* Bereitgestellte Daten:
┌────────
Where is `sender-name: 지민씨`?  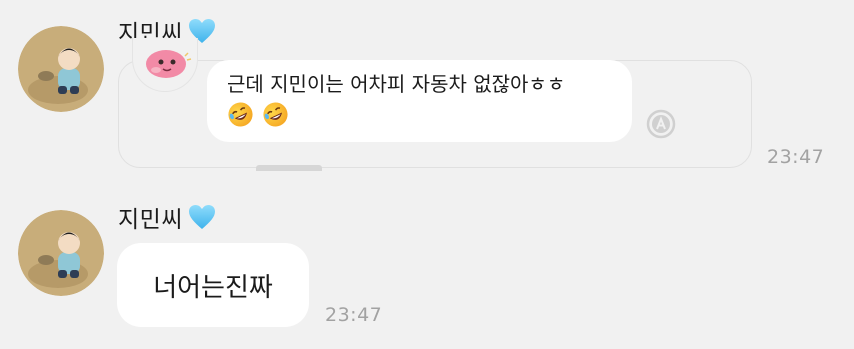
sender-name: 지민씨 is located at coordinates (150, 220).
└────────
┌────────
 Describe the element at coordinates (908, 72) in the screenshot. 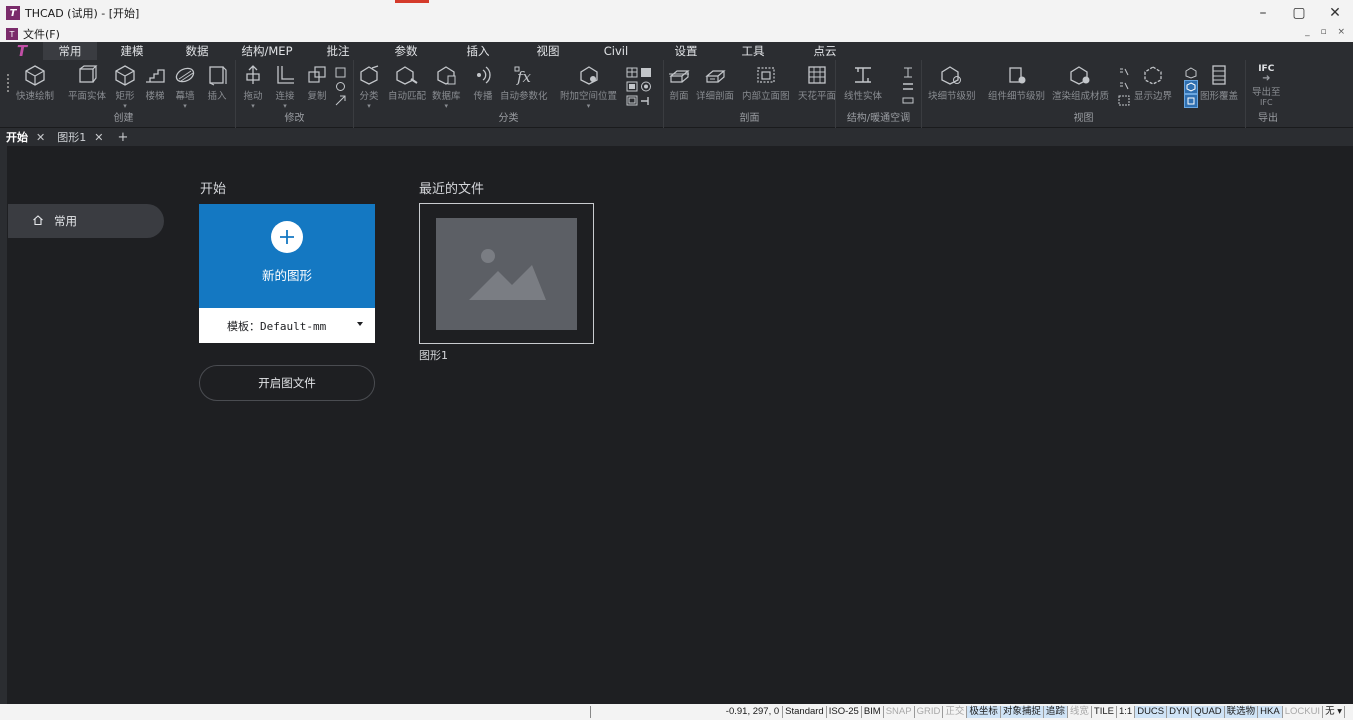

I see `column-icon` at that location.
└────────
┌────────
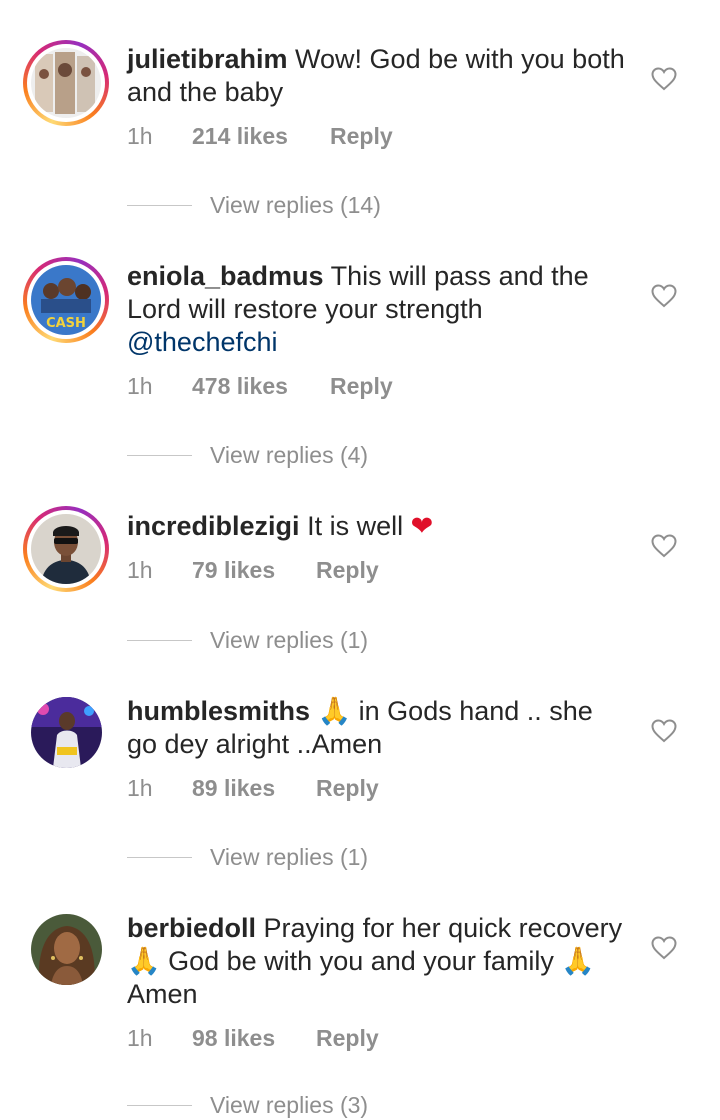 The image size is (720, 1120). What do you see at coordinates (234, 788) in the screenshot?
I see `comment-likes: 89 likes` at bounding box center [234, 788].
└────────
* Zu bearbeiten: Schreiben Sie die Zeilen von der Zeile mit "Describe the element" bis einschließlich der Zeile mit "at that location." unverändert ab. Lassen Sie die Bilder in Ihrer Antwort weg.

* Schriftliche Antwort:
 Describe the element at coordinates (908, 72) in the screenshot. 

I see `column-icon` at that location.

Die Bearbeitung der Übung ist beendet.